Earlier this week, I asked when employees will learn that online comments can, and will, be used against them. There is another half to the workplace-social-media equation—employers, who have the task of regulating their employees’ use of social media, which happens more and more in the workplace.
Yesterday, Cleveland reporter Olivia Perkins discussed a recent survey, which found that nearly 90 percent of employees access personal social media accounts at work, to varying degrees of distraction.
The survey of 1,200 employees, at companies of varying size, found that 18 percent of respondents said they checked social media 10 times or more during the workday. On the other end of the spectrum were the 12 percent of respondents, who said they never checked social media at work.
The on-the-job social media habits of most employees fell somewhere in between. Sixty percent of respondents said they checked social media at work one to five times daily. Ten percent said they checked social media six to 10 times during the workday. The survey has a margin of error of plus or minus 3 percent.
The question is what to do about it? My answer? In most cases, absolutely nothing. As I’ve long argued:
Employers that try regulate personal social media use out of the workplace are fighting a Sisyphean battle. I call it the iPhone-ification of the American workforce. No matter your policy trying to regulate or outright ban social media in your workplace, if your employees can take their smartphones out of their pockets to circumvent the policy, how can you possibly police workplace social media access? Why have a policy you cannot police and enforce? And, don’t forget, the NLRB is watching, too.
Instead of regulating an issue you cannot hope to control, treat employees’ use of social media for what it is—a performance issue. If an employee is not performing up to standards because he or she is spending too much time on the internet, then address the performance problem. Counsel, discipline, and ultimately terminate if the performance does not improve. A slacking employee, however, will not become a star performer just because you limit his or her social media access; he or she will just find another way to slack off. Instead of wasting your resources to fight a battle you cannot win, reapportion them to win battles worth fighting.
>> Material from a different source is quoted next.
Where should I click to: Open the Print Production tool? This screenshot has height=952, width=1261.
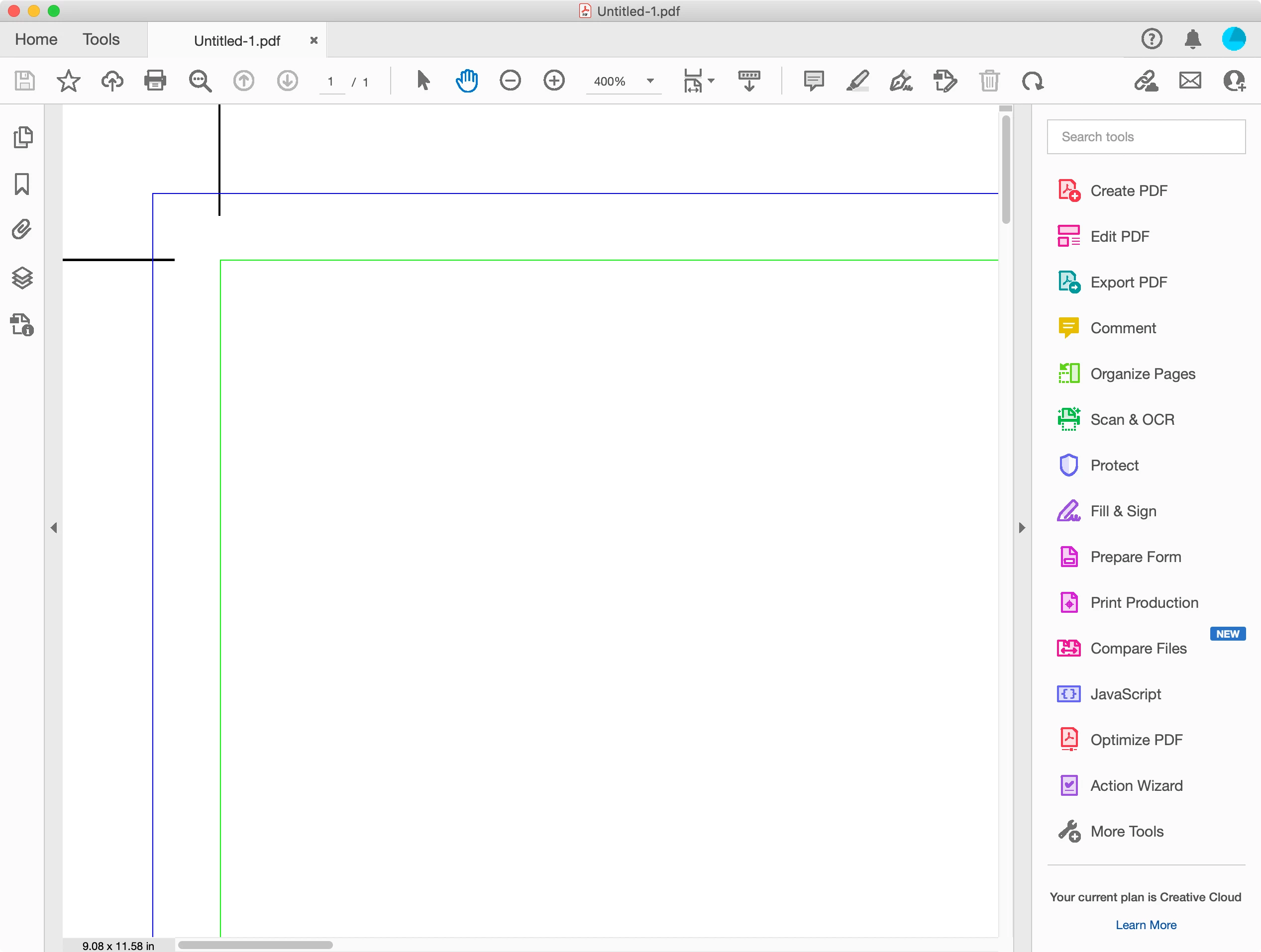1144,603
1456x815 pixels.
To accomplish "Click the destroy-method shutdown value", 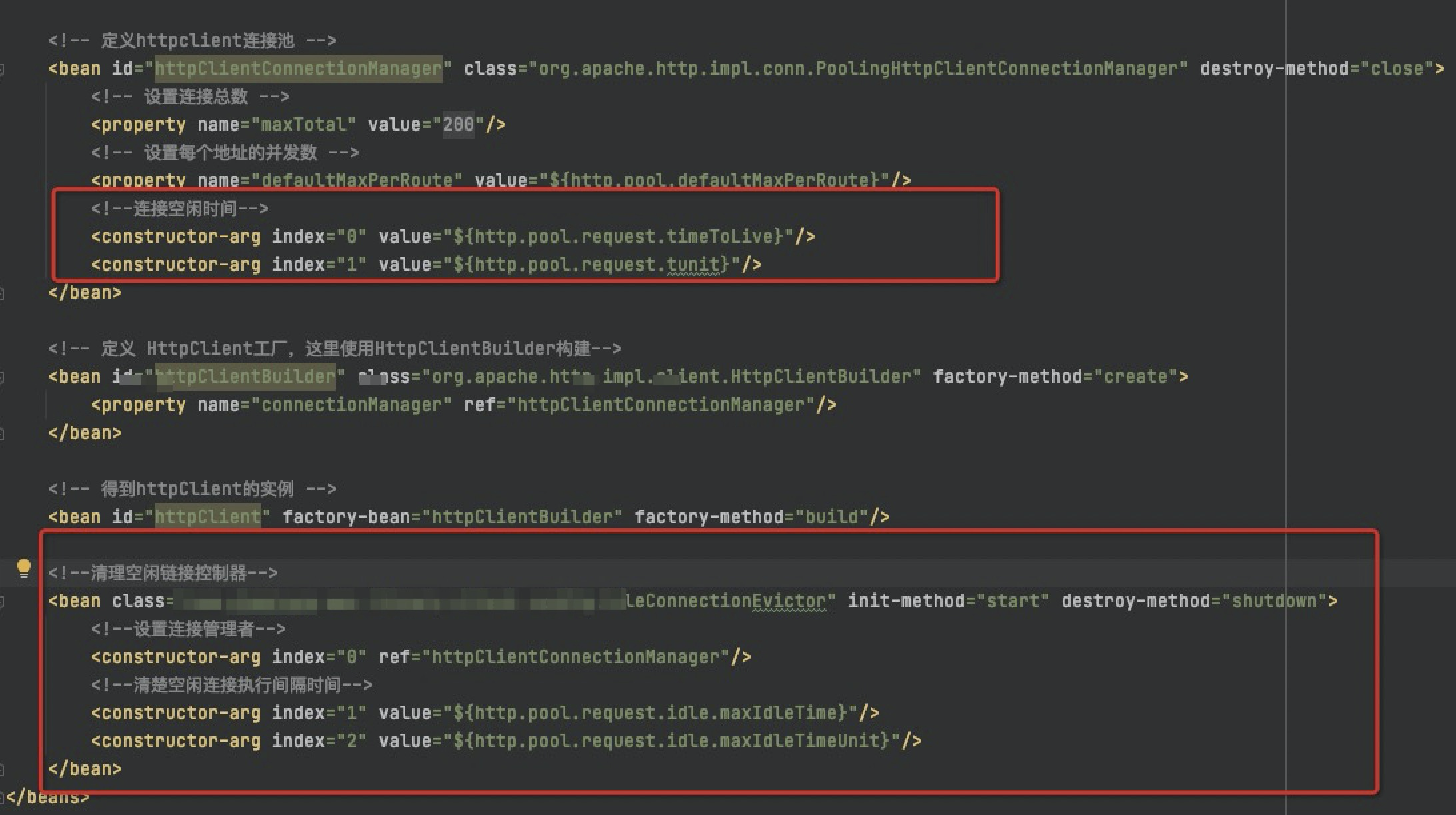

We ask so much of our employees. The 9-to-5 is no longer relevant. If my employee, who is giving up nights and weekends for me, wants to spends a few minutes during the workday posting to Facebook or checking the score of last night’s game, or buying something on Amazon, I just don’t care (unless you are working in a safety-sensitive position, and then why the hell are you on your phone at all?), unless and until it reaches the level of distraction and impacts performance. Then, however, we are treating the performance problem, not the technology problem, which is the appropriate and practical solution.